--- 提供された抜粋 ---

先日、
京都に住む高校時代の友人からメールが入りました。
 
3泊4日のスケジュールで
当地へ中学時代の同窓会、
父母のお墓参りを兼ねて来るような内容でした。
気帳面な性格の通り
びっしりと書き込まれたスケジュールが添付されていました。
 
高校時代も大人しく真面目で
級長をしていたこともありますが
修学旅行先で寝ている間に
パンツを脱がされ
お尻にマジックで悪戯書きもされた人でした。
 
能登の親戚やら恩師を訪ねたいと云うので
1日だけ能登へ同行しました。
 
胃癌での手術を受けて、
暫くしてウツになり、
今回もその日の朝までどうなるか分からないけれど・・・
とも書いてありました。
 
確か春先には
『息子が30歳にもなるのに引きこもりの生活』
とか云っていました。
 
 
能登までの道中に
そんな息子も5月ごろから働き始め、
8月にはお付き合いのあった
娘さんと所帯も持ったような話も聞きました。
 
ドライバーの技術も良かった?のか
時間刻みに近いスケジュールの中へ
能登の観光では廻らないような所も組み込んで
その日は彼の目的地へ届けて来ました。
 
2時間に1本のバスと云うような
能登でも陸の孤島と云われる
父親の故郷で祖父母の墓参りを終わらせ、
能登に散らばる親戚等は宿泊後
バス、タクシーに乗って廻ってきたようです。
 
何時の間にか親や祖父母のお墓参り、
親戚への顔見世
そんな事が気になるような歳になってきていたのですね。

---

• [作業内容]:
1) 本文のうち「2時間に1本のバスと云うような」で始まる段落を、主要な事実を残したまま箇条書きに書き改めてください。
2) 本文に基づき、次の問いに簡潔に答えてください。
(a) 友人は何泊何日の予定で来たのですか。
(b) 筆者は能登へ何日間同行しましたか。
(c) 友人の息子は何月ごろから働き始めましたか。
3) 本文の「先日、京都に住む高校時代の友人からメールが入りました。」という文を英語に訳してください。

--- 提供データ ---

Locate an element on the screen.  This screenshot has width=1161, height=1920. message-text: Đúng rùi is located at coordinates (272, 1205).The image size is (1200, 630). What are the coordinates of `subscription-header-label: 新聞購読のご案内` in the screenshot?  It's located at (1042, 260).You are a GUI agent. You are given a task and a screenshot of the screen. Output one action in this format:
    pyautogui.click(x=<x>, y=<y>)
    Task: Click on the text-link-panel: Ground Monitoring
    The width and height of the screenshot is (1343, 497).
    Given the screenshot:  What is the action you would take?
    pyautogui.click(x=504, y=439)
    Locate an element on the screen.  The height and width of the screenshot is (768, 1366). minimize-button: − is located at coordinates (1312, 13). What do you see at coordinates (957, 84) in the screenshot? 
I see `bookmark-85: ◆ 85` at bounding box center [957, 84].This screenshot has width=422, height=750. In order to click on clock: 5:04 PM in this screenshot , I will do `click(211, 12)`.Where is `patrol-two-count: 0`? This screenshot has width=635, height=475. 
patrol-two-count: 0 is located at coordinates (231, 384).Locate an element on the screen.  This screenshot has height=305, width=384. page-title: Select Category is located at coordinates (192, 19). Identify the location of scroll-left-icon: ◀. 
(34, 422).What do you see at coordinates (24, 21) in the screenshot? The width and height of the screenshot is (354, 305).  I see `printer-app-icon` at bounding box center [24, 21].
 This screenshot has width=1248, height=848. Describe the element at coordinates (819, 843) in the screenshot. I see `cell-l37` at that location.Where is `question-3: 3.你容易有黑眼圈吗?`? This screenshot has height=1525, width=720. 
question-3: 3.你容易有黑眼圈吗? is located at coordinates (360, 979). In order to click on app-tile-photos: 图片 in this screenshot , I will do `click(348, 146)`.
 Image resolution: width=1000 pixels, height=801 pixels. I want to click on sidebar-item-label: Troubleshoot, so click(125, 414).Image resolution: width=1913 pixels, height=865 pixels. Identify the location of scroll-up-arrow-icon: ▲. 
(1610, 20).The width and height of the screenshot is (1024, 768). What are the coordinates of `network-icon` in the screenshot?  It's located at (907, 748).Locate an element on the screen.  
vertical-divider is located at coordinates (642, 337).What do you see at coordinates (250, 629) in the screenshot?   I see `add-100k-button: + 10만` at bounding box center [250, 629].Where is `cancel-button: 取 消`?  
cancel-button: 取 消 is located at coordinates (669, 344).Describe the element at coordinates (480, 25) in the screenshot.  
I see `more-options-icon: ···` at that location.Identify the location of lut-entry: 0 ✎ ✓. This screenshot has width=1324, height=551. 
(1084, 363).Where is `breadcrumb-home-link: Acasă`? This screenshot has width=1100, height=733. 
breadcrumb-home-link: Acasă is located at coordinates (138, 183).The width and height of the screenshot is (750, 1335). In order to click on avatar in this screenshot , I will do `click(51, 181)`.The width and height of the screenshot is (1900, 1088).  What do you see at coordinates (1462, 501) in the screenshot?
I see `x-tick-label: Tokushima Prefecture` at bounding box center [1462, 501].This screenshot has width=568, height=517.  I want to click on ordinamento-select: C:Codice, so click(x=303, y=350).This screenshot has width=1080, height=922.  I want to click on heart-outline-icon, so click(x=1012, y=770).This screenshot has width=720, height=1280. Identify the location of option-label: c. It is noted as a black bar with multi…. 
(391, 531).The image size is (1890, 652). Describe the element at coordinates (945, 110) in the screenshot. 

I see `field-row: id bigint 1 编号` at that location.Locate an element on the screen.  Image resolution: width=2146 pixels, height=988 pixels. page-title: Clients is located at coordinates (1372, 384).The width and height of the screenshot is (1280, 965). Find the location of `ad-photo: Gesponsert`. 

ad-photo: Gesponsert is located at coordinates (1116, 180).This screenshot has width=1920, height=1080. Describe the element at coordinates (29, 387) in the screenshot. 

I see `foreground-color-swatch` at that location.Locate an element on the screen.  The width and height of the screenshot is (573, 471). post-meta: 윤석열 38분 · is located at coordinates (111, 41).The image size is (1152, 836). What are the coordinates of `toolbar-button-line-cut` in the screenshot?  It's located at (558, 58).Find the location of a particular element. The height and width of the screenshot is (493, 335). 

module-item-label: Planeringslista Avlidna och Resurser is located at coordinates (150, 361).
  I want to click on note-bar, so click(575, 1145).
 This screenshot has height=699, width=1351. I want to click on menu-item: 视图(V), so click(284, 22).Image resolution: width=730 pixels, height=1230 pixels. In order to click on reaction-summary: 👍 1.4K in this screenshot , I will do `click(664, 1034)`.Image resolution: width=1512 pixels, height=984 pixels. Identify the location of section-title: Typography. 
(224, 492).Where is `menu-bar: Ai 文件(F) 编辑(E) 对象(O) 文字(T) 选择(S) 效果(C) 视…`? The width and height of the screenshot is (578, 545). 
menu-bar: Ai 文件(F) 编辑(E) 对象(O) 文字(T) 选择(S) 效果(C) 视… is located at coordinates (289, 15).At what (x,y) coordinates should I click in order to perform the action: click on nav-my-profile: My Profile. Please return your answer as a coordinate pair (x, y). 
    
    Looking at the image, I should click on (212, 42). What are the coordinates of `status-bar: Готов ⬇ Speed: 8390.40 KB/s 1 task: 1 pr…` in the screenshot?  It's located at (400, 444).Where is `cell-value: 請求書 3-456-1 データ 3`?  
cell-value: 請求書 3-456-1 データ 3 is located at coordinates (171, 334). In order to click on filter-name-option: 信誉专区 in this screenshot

---

• [解答例]:
1)
・父親の故郷は、バスが2時間に1本しかなく、能登でも陸の孤島と言われる土地である。
・そこで祖父母の墓参りを済ませた。
・能登各地に散らばる親戚などは、宿泊後にバスやタクシーで訪ねて回ったようである。

2)
(a) 3泊4日
(b) 1日だけ
(c) 5月ごろ

3) The other day, I received an email from a friend from my high school days who lives in Kyoto.